Given that the format
CREATE TABLE TableName(...) TEXTIMAGE_ON { filegroup | "default" }
textimage applies to all types of large / unlimited field types: text, ntext, image, xml, varchar (max), nvarchar (max), varbinary (max) and CLR custom column types (including geometry and geography)
Then you need to know what files and filegroups are.
From the MSDN @ https://msdn.microsoft.com/en-us/library/ms189563.aspx entry
File ------ At a minimum, every SQL Server database has two operating system files: a data file and a log file. Data files contain data and objects such as tables, indexes, stored procedures, and views. Log files contain the information that is required to recover all transactions in the database. Data files can be grouped together in filegroups for allocation and administration purposes. Filegroups ------ Every database has a primary filegroup. This filegroup contains the primary data file and any secondary files that are not put into other filegroups. User-defined filegroups can be created to group data files together for administrative, data allocation, and placement purposes.
So,
CREATE TABLE ... ON [PRIMARY] TEXTIMAGE_ON [PRIMARY]
It would seem somewhat redundant, as he says that the mentioned columns with large text values ββshould be stored in the main filegroup, which is actually the default action.
Assuming there is a custom filegroup named CUSTOM, you will probably write something like this:
CREATE TABLE ... ON [PRIMARY] TEXTIMAGE_ON [CUSTOM]

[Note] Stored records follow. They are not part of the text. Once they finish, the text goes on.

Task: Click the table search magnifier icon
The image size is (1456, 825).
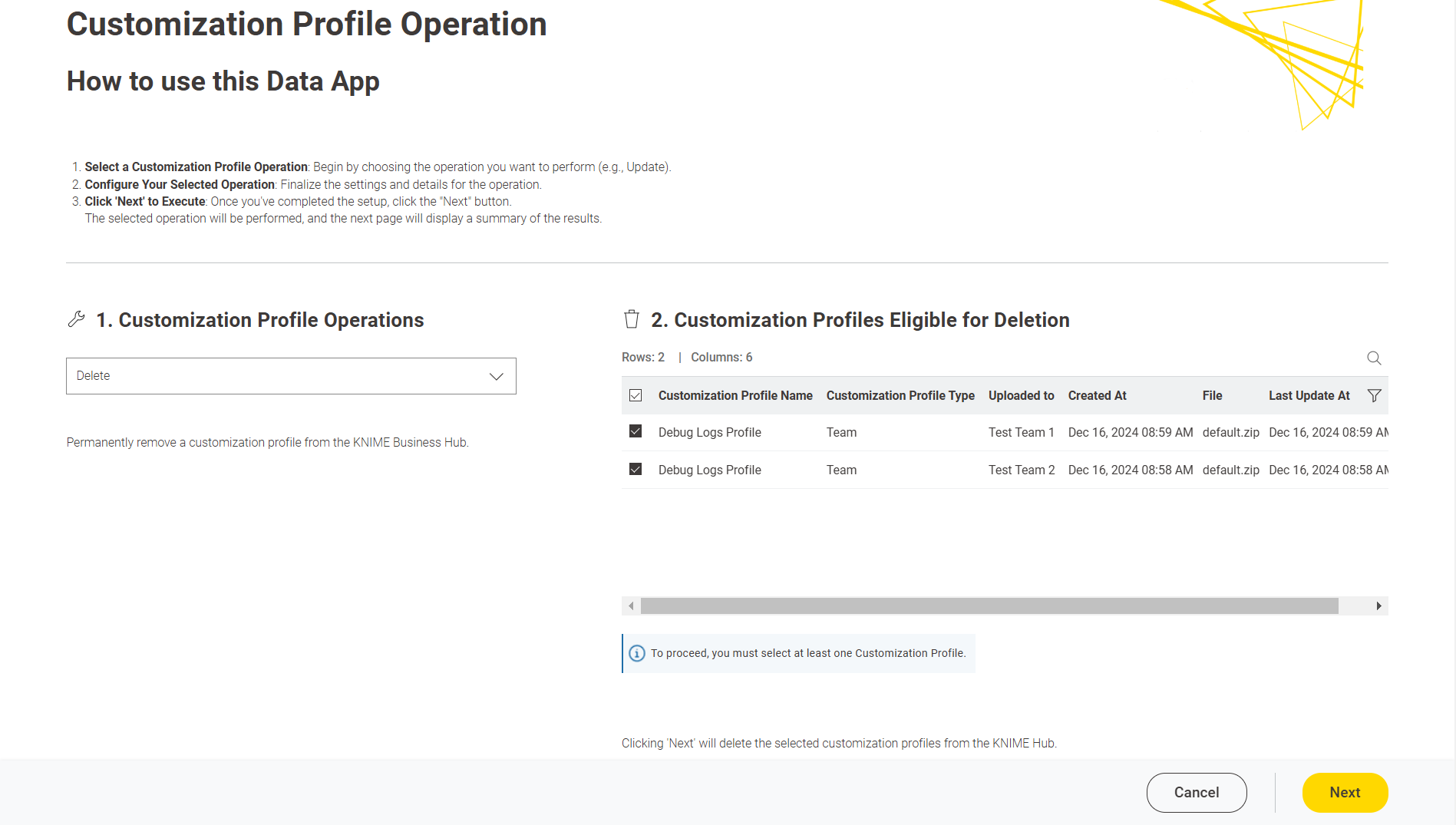Action: pyautogui.click(x=1374, y=358)
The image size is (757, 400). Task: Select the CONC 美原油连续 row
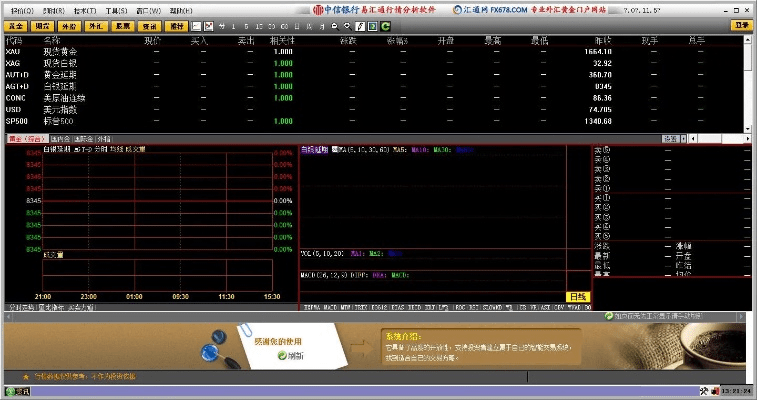60,98
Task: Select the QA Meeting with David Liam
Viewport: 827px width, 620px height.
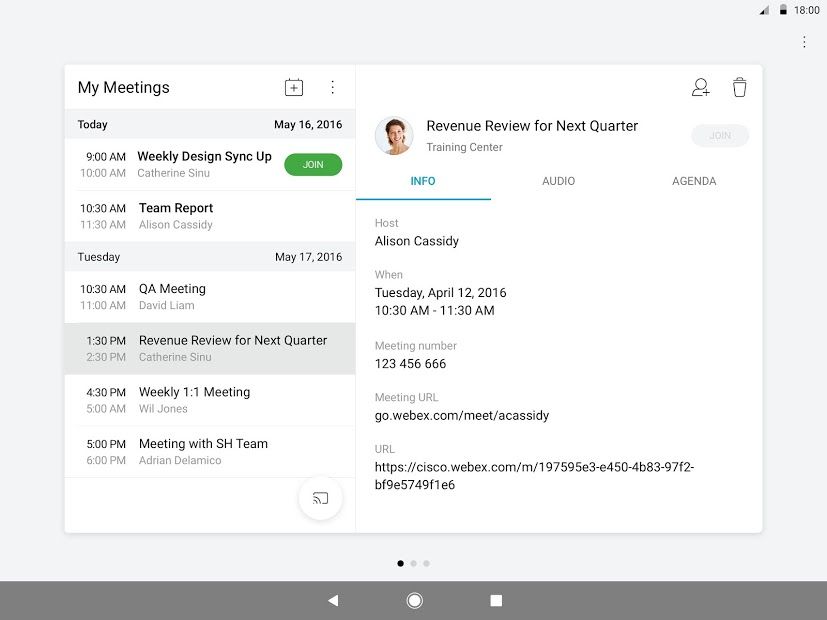Action: pos(200,296)
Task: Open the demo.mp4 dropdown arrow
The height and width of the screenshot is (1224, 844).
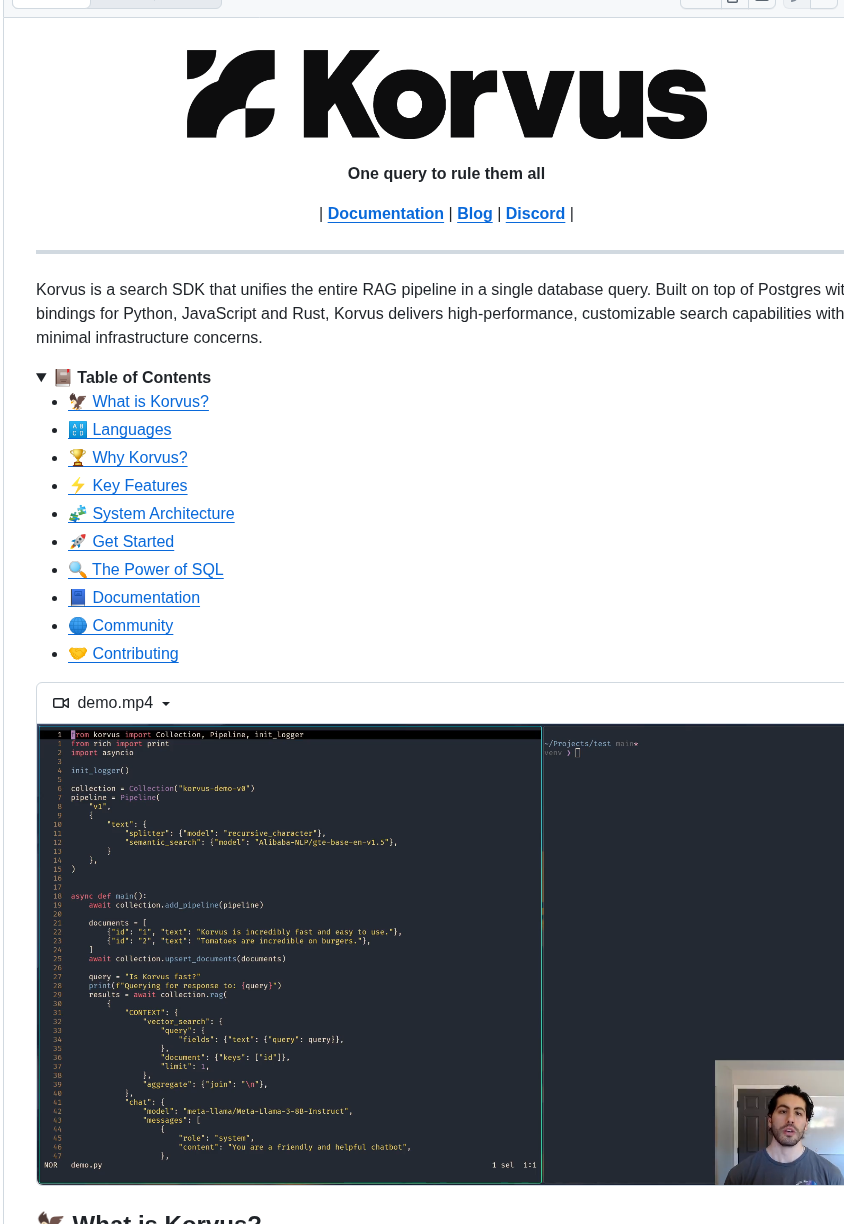Action: [166, 703]
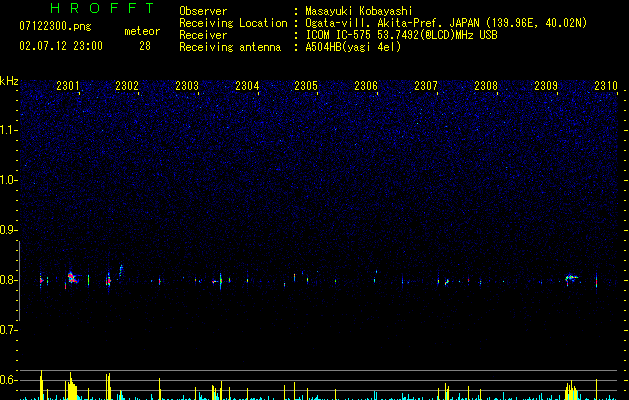Click observer name Masayuki Kobayashi
629x400 pixels.
359,11
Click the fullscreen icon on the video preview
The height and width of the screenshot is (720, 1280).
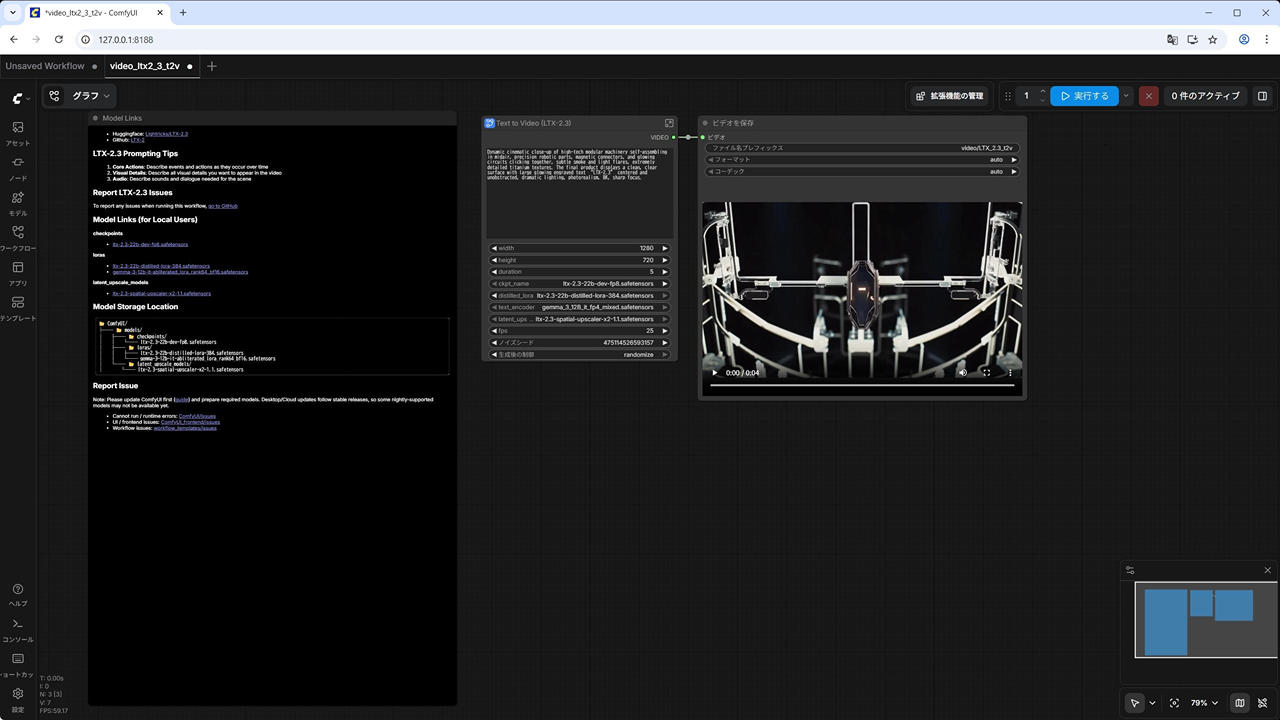986,373
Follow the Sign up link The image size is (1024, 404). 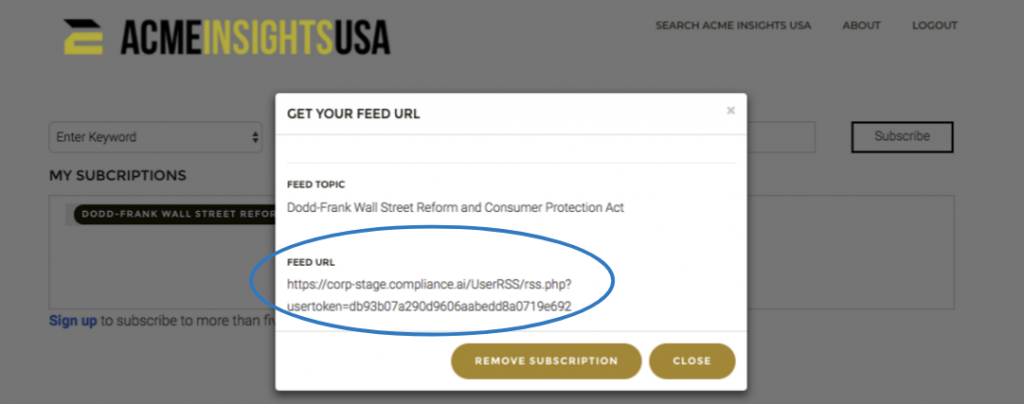click(73, 321)
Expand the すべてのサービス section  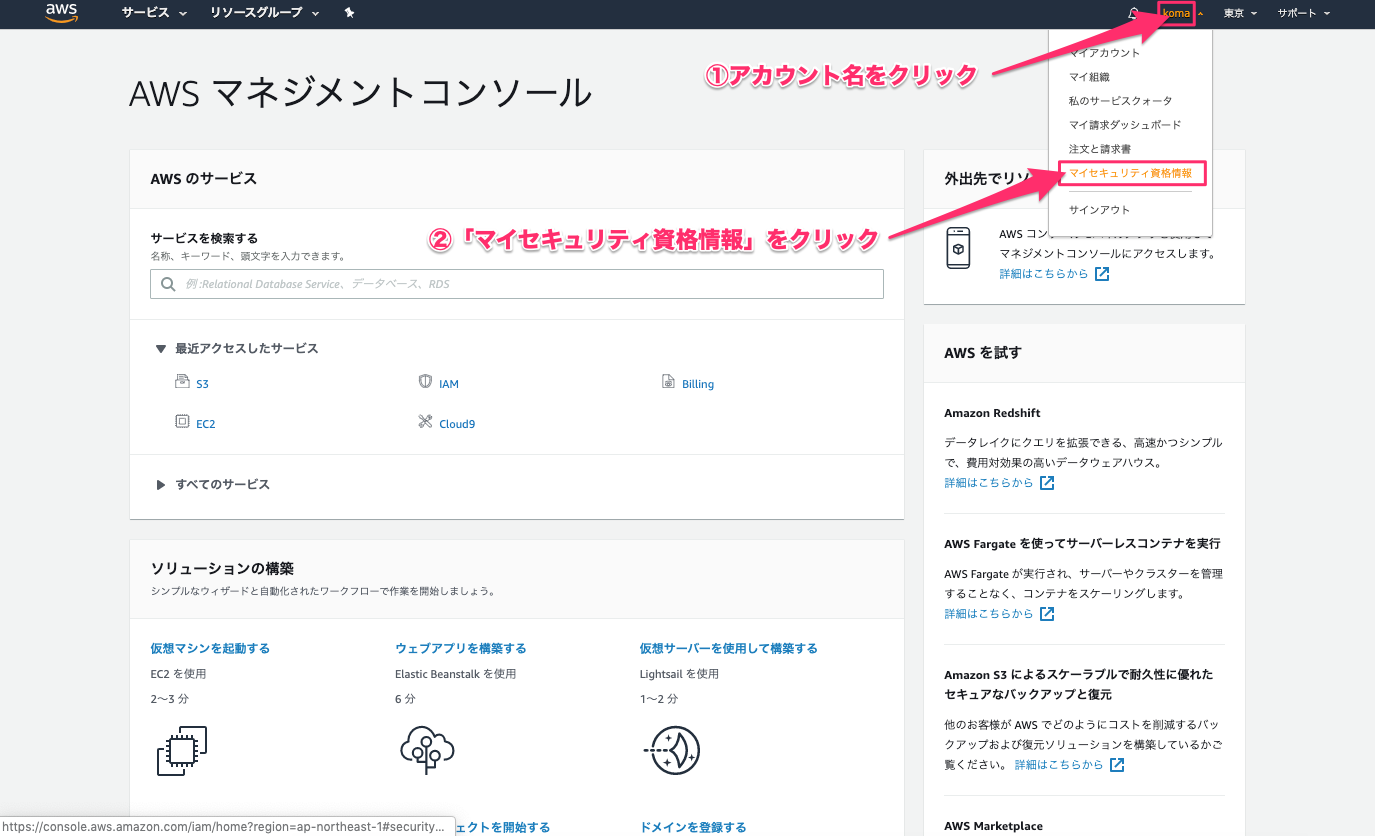[x=222, y=484]
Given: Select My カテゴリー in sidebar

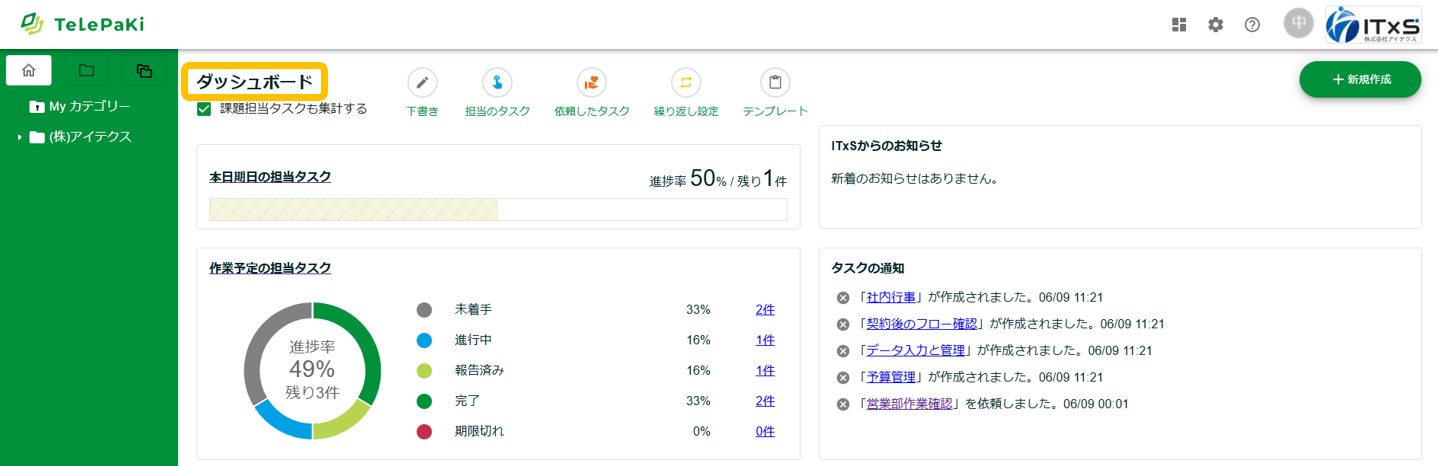Looking at the screenshot, I should 90,106.
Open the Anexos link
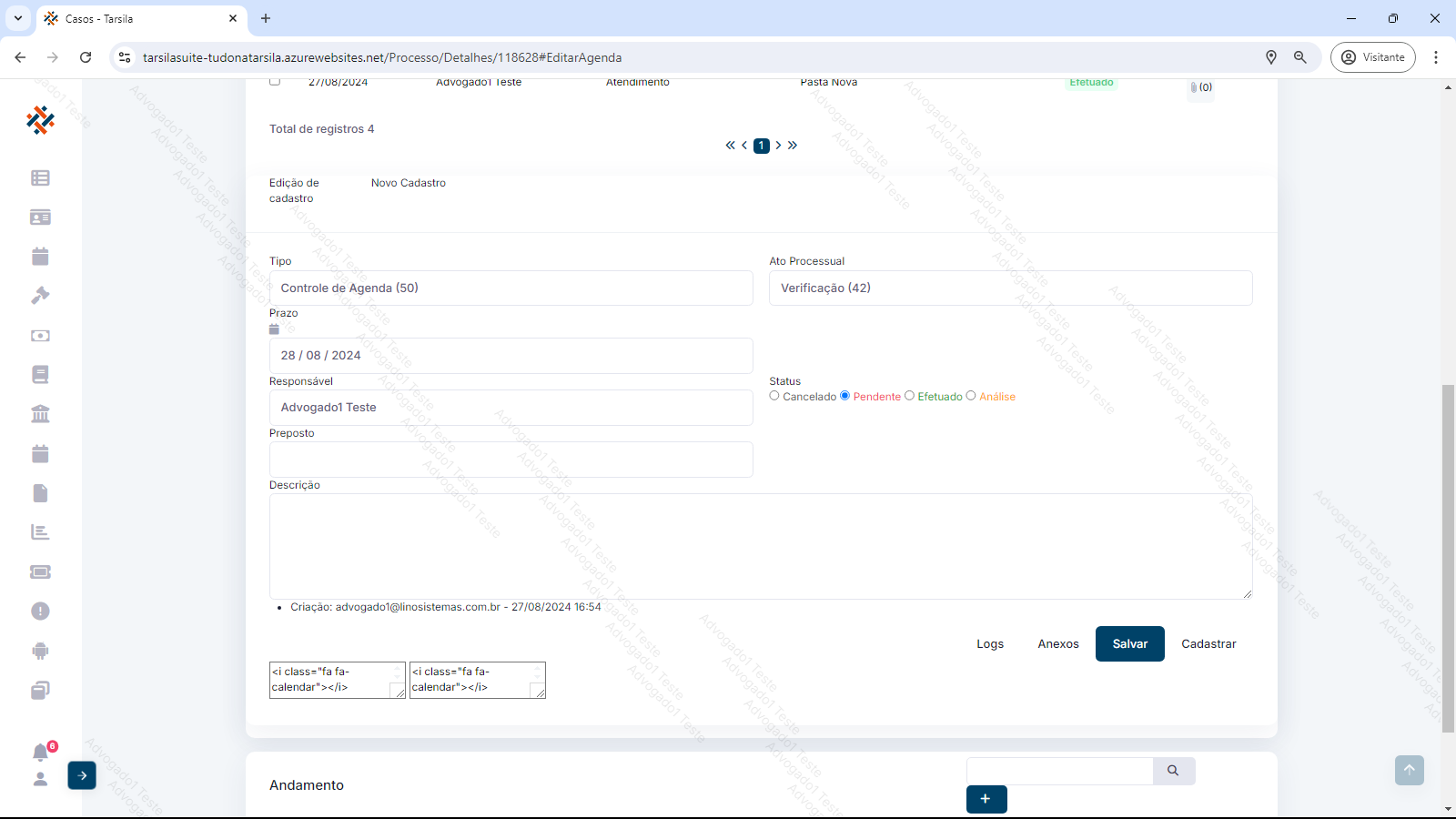 coord(1057,644)
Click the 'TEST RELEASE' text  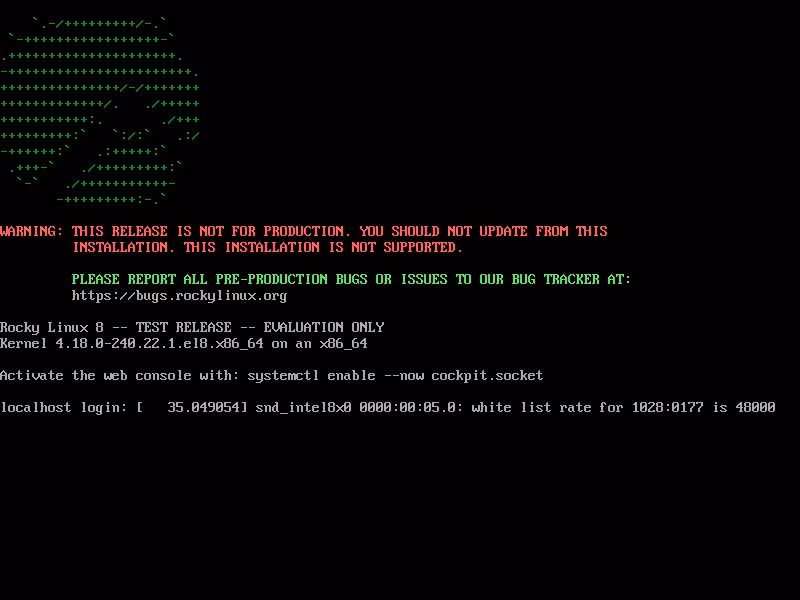[183, 328]
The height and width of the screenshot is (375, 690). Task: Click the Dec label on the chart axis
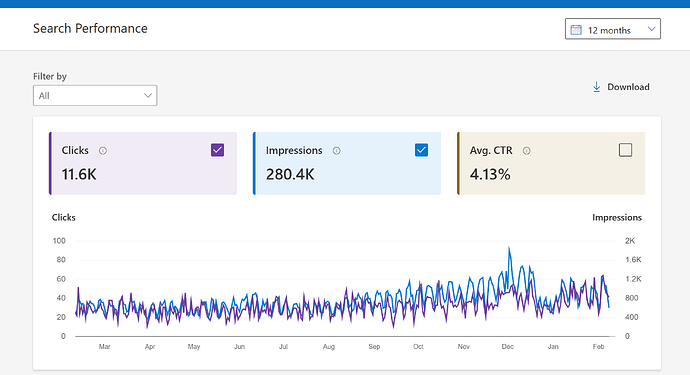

You must create a user file group to store a large binary file or text, in which case information about normal values ββwill be placed in the data file in the main file group, while the corresponding "large" fields will be stored in a physically separate data file (in the secondary user file group).
You would do this in such a way that you could separate the main relational datamodel (which would supposedly be relatively small in terms of disk space) from large fields (which would require proportionally more disk space) - to allow for separate archiving or replication strategies that should apply to each filegroup.